Beyond the inadequacies of Ecuador's judicial system, there is another reason, in the plaintiffs' view, the trial should be held in New York. What the plaintiffs intend to prove, after all, is that the decisions that led to the destruction of the Oriente were made not in Ecuador but at Texaco's headquarters in White Plains.
Texaco strongly denies this, explaining that the company "operates through subsidiaries" that "are empowered and held responsible for managing their businesses wherever they are located," as Faye Cox told me over the phone. Yet documents obtained by the plaintiffs' lawyers in the initial round of discovery (allowed by Judge Broderick) indicate that even minor expenditures of $5,000 had to be approved in New York. Bertha Margarita Yepez Silva, an Ecuadorean citizen who worked for Texaco from 1973 to 1989 and was responsible for overseeing issues related to workers' health, says that all the department heads in Ecuador sought authorization virtually "every day" from their Texaco superiors in the United States, for everything from minor expenditures to the enrollment of employees in scholarships for technical training programs. Given all of this, it would be odd indeed if nobody in White Plains knew about--or gave the orders for--the dumping of oil production waste, which, if reinjected into the ground, would have cost the company up to three extra dollars for every barrel that was extracted over the twenty-year period.

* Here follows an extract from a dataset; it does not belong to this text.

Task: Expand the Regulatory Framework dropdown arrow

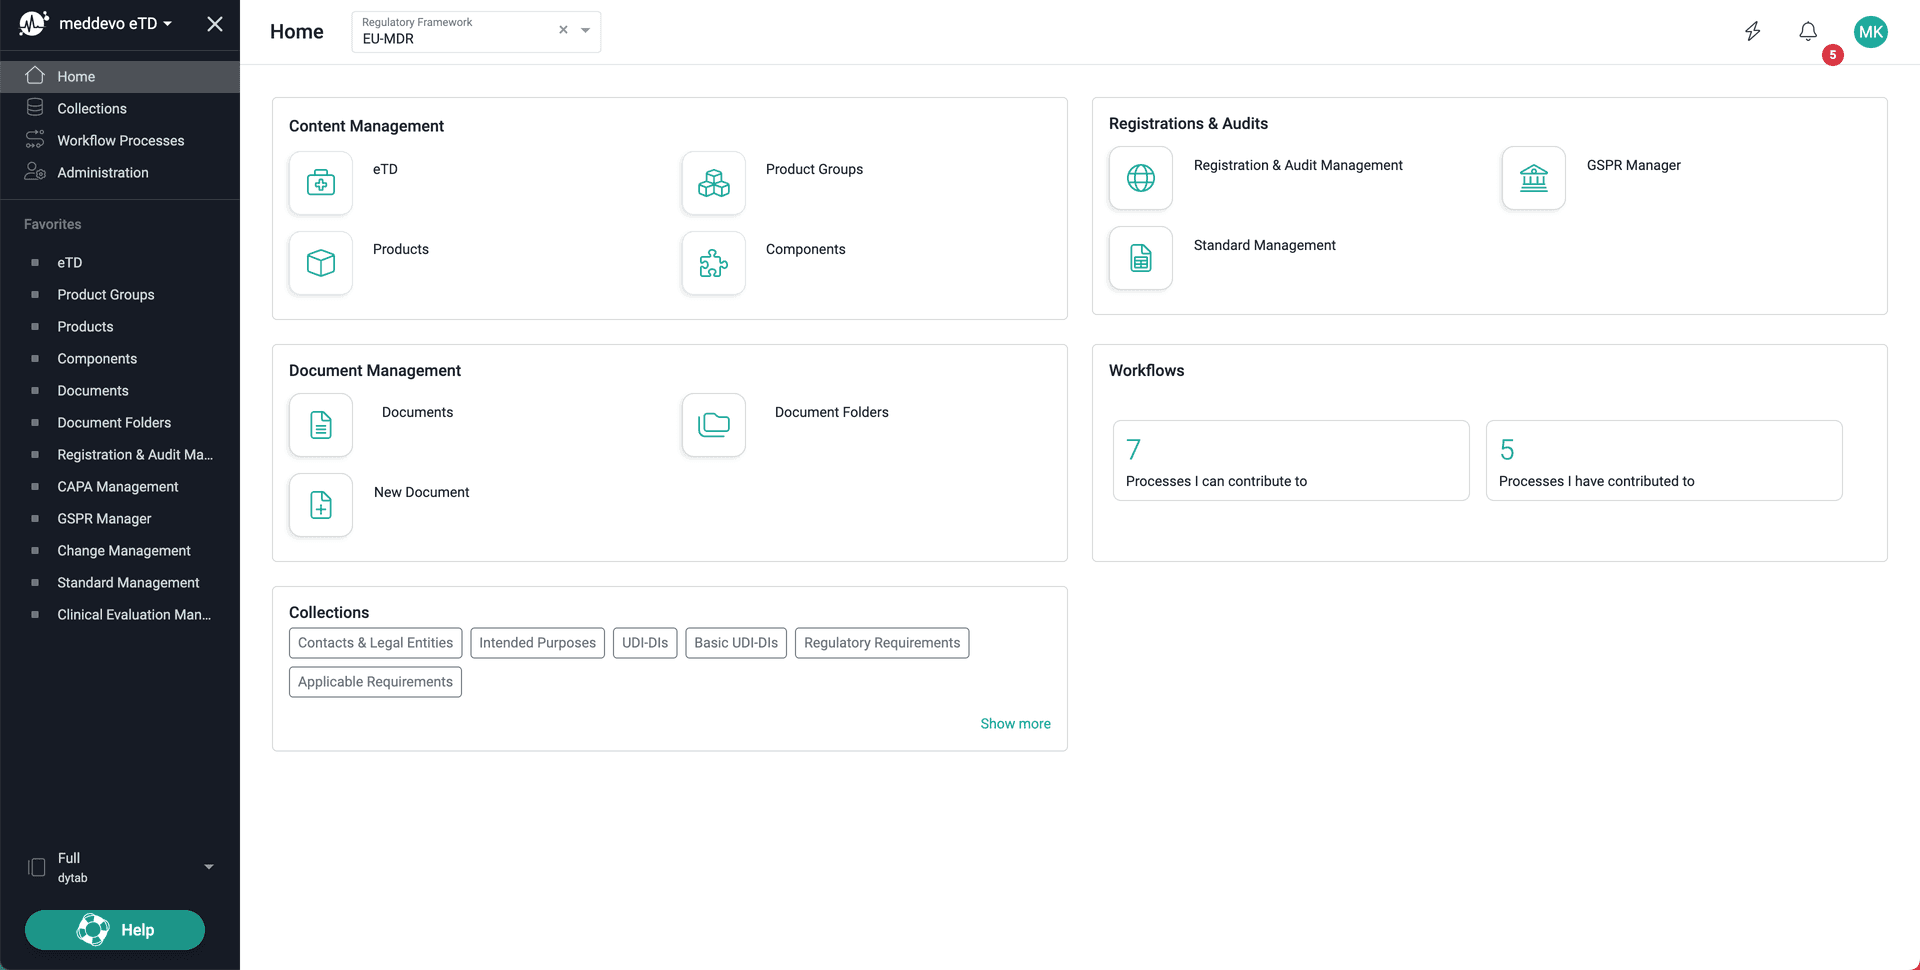Action: pyautogui.click(x=586, y=31)
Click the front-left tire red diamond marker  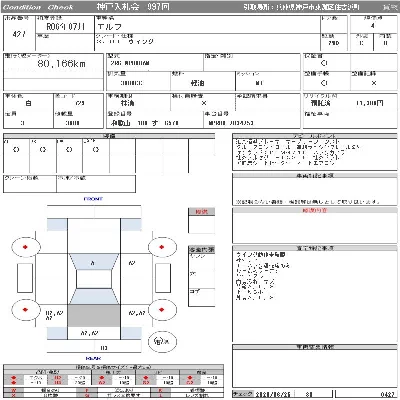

Despite all of this, in November 1996 Judge Rakoff dismissed the lawsuit on forum non conveniens and other grounds. The case seemed destined to return to Ecuador. But last October the US Court of Appeals for the Second Circuit, in a unanimous decision, reversed Judge Rakoff's ruling, instructing the district court that the lawsuit could not be dismissed until it was clear that an adequate "alternative forum" existed.